Art deco reigns supreme on the
original sheet music cover for Jerome Kern & Otto Harbach's
"She Didn't Say Yes" from The Cat and the
Fiddle.
Jerome Kern had several hits over the course
of the 1930s. Still an innovator, he put existing theatrical forms to new uses.
Otto Harbach provided the book and lyrics for
The Cat and the Fiddle (1931 - 395), a romantic operetta in a contemporary
setting. The story involved two music students (one into classical, the other into jazz)

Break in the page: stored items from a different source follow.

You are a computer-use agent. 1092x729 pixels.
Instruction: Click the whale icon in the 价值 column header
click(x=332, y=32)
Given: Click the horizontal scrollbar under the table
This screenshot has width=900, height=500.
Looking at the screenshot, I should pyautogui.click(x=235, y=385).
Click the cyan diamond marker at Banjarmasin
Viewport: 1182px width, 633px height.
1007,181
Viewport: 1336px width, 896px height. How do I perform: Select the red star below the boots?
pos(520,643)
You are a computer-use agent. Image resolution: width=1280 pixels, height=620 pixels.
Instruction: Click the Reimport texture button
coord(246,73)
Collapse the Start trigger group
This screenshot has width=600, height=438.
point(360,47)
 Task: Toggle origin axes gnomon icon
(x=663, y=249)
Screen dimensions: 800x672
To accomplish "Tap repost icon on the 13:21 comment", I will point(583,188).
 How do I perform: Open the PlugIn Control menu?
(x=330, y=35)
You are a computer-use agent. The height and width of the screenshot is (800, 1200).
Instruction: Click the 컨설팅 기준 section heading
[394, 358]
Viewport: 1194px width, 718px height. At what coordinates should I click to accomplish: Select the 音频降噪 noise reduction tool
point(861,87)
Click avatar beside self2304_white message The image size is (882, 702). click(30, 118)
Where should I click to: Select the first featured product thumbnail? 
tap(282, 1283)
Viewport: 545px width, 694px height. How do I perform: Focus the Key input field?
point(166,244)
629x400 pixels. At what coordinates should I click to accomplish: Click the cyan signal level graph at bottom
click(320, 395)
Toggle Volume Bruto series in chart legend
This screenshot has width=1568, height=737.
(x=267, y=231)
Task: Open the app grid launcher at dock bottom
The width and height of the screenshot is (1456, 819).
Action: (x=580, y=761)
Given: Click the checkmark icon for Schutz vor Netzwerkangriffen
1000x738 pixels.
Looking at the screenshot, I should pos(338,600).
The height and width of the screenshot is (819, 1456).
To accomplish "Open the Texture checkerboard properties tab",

who love each other but cannot abide each other's compositions. Reflecting this, the score
alternated the sweeping passion of "The Night Was Made for Love" with jazzier numbers
like "She Didn't Say Yes."
Several months later, Kern and Oscar Hammerstein II
came up with yet another modern operetta, Music in the Air
(1932 - 342). An idealistic small town school teacher confronts the cynical
ways of modern show business when he writes the hit song "I've Told Ev'ry Little
Star." The following season, Kern collaborated with Harbach on the musical comedy
Roberta (1933 - 295), which told the unlikely tale of an All-American
fullback who finds love and success when he inherits his aunt's dress shop in Paris.
Most critics dismissed Roberta as a bore, but fueled by the success of "Smoke
Gets in Your Eyes," the show managed a profitable run. Beloved comedienne
Fay Templeton made her final Broadway
appearance as the aging aunt, introducing the rueful "Yesterdays."
Kern and Hammerstein spent most of the 1930s in Hollywood, working on a
series of profitable but artistically uneven films. Their last Broadway collaboration
was Very Warm for May (1939 - 59), a backstage love story
featuring the rapturous "All the Things You Are." When the show
failed, Kern and Hammerstein resumed their screen efforts out West. By the time Kern
died in 1946, Hammerstein would be part of an even more innovative collaboration.
More on that in our coverage of the next decade . . .
Cole Porter: Hit Maker
William Gaxton, Ethel Merman and Victor Moore on the sheet music
for "All Through the Night" from Anything Goes.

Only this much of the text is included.